Distances and effort, such relatives concepts
One year ago, if someone would have ask me to go from Valais to Lausanne, what means some 100 km, I would have laugh and politely declined. After I met a traveller that only travel by bike, and followed him on colombians roads, for some 1200km and lots of mountains, passes and canyons… I admit that when I just landed in Paris, my first reaction was to think « Sweet, I can go back home biking. It’s gonna be flat. » I discovered that France, biking, is a gift compared to old colombians roads. Nice pathes only for bikes, good asphalt, in nature, flat, easy and comfortable. I even did my first 100 km in a day, 104 to be precise. Bakery and cheese factory were a pleasure as well for me, after central amercia.

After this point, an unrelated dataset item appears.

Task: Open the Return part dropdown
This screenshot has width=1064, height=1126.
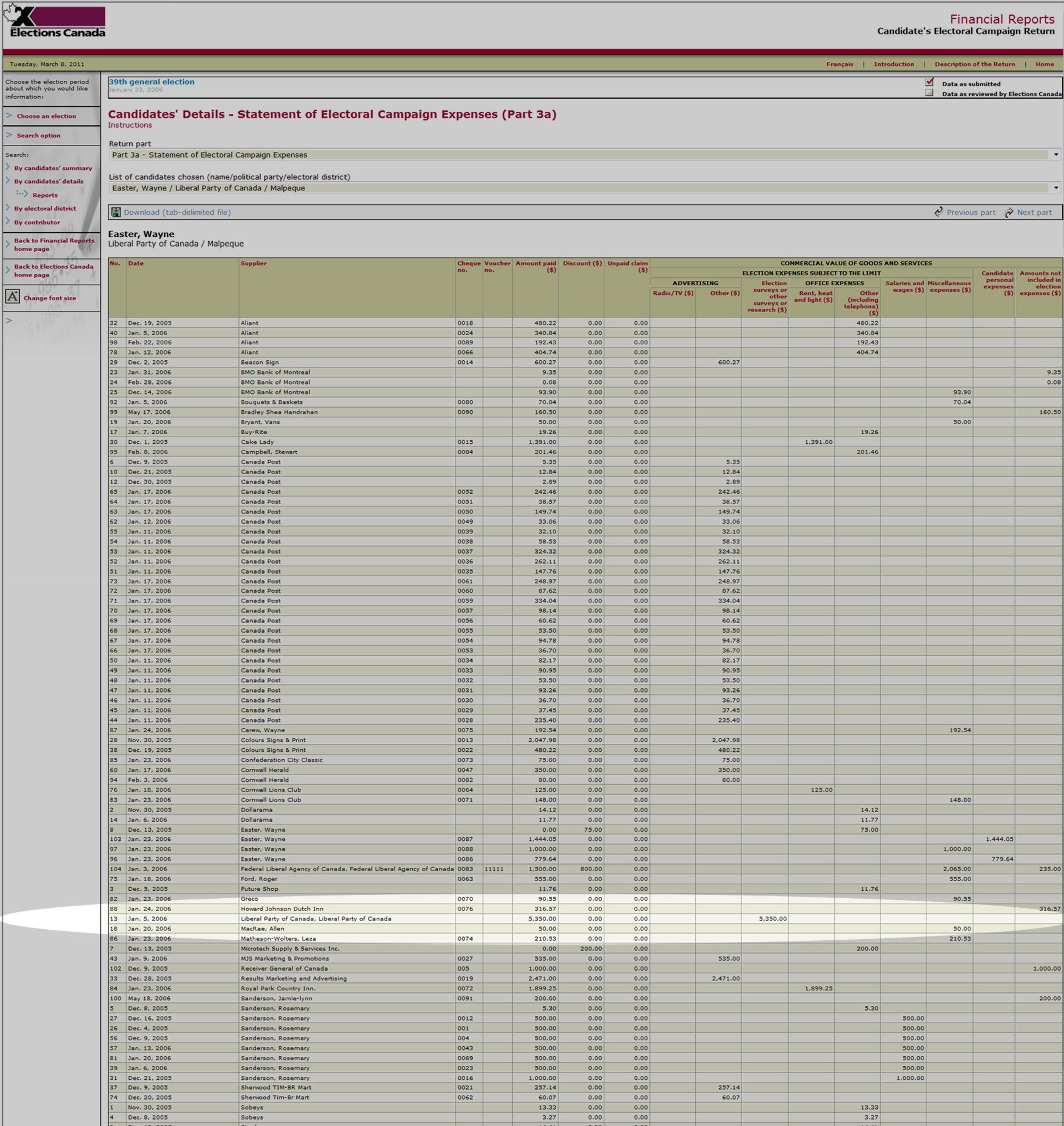Action: [1055, 154]
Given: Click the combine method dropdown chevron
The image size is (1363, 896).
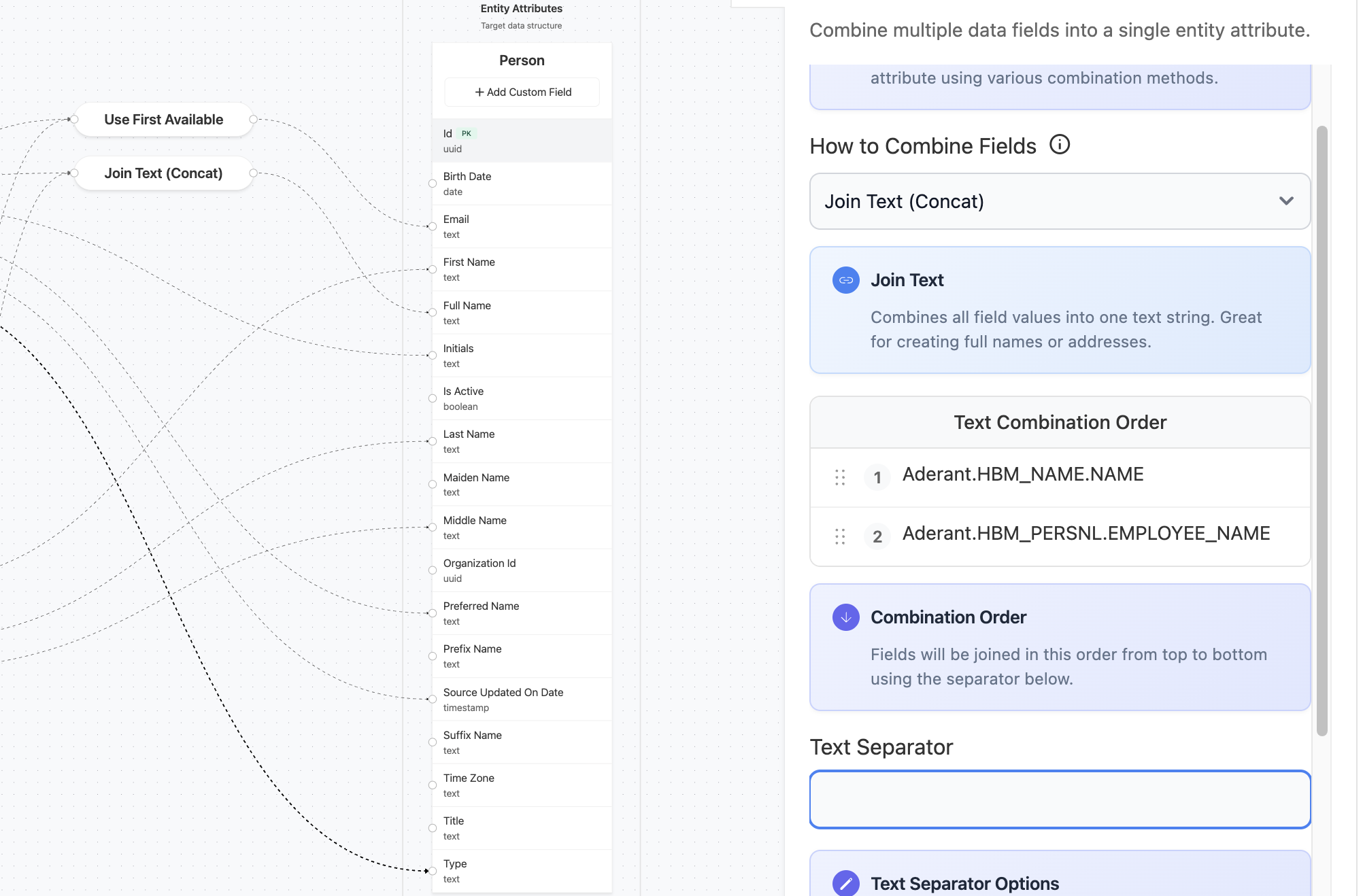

Some day I used to calculated the distance I did not in km but in number of pastery I ate. The craving of cyclist.
Find his own rhythm
That travel was my first solo bike travel, what made me discover and tame my rhythm. A slow one, way slower that what I used to do with my companion, but made me able to be more hours on the bike during the day. Slow rhythm is maybe the first characteristic of a bike trip. Praise of slowness, in a world constatly running.
Villages solidarity
I discovered as well that choosing small roads without too much traffic made me go through small villages, what means, sometimes, it was a struggle to find a bakery or grocery. One afternoon, just before crossing Jura and a small pass, I was hungry, because I just ate in the morning and biked for hours, and in every villages I crossed, people told me to go to a city to buy food. But the city was not on my itinerary. So I asked for solidarity, when in a village I saw a group of women chatting in the street. I asked them for a piece of dry bread, and some sirup for my water, and told thème about my trip. My story touched their, and they offer me so much food I hade enough for 3 meals, and offer me as well their smiles and encouragements. It made my day.
I can do it
I was lucky enough during that travel to have sunny days almost all the way long. During the fresh mornings I use to wait until sun was there to warm my tent before to have a look out of it. Just before arriving in Switzerland, people I met told me it will be raining for a day. Just during that day, unfortunately, I was biking down a pass, under the chill rain. It make me cold as the rain was entering inside of my body. At that moment, I really asked my self « why do I do that? when did I thaught it was a good idea to travel with a bike!? ». Those times when you feel so little, and fragile, so fragile. But then, just a couple hours later, when the sun and warmth were back, I just remember why I do it. Or maybe, forget why I wouldn’t. Solitude sometime was calling me, but in a way, solitude made me closer to nature, and to the satisfaction and hapiness to being able to do something on my own. I was happy to now that I was able to cover such a distance just with my legs. If one day, there is no more petrol, I can just bike. It’s gonna be ok.
Back home
I finally browsed the 600km between Paris and Geneva in 9 days and then the 200 km to the Valais in 3 more days. Those last days I did different stop to meet friends. Some of them were still thinking I was around central america and I surprised them at their working places or homes. My friend Carole was close to a heart attack and I braught a tear to the eyes of Anaëlle and Lauriane. What a feeling as well to come back to the house of my childhood, from Paris, with my little yellow bike, and surprise my parents, to who I previously send alibi pictures of mexican beaches when I was biking back home from France.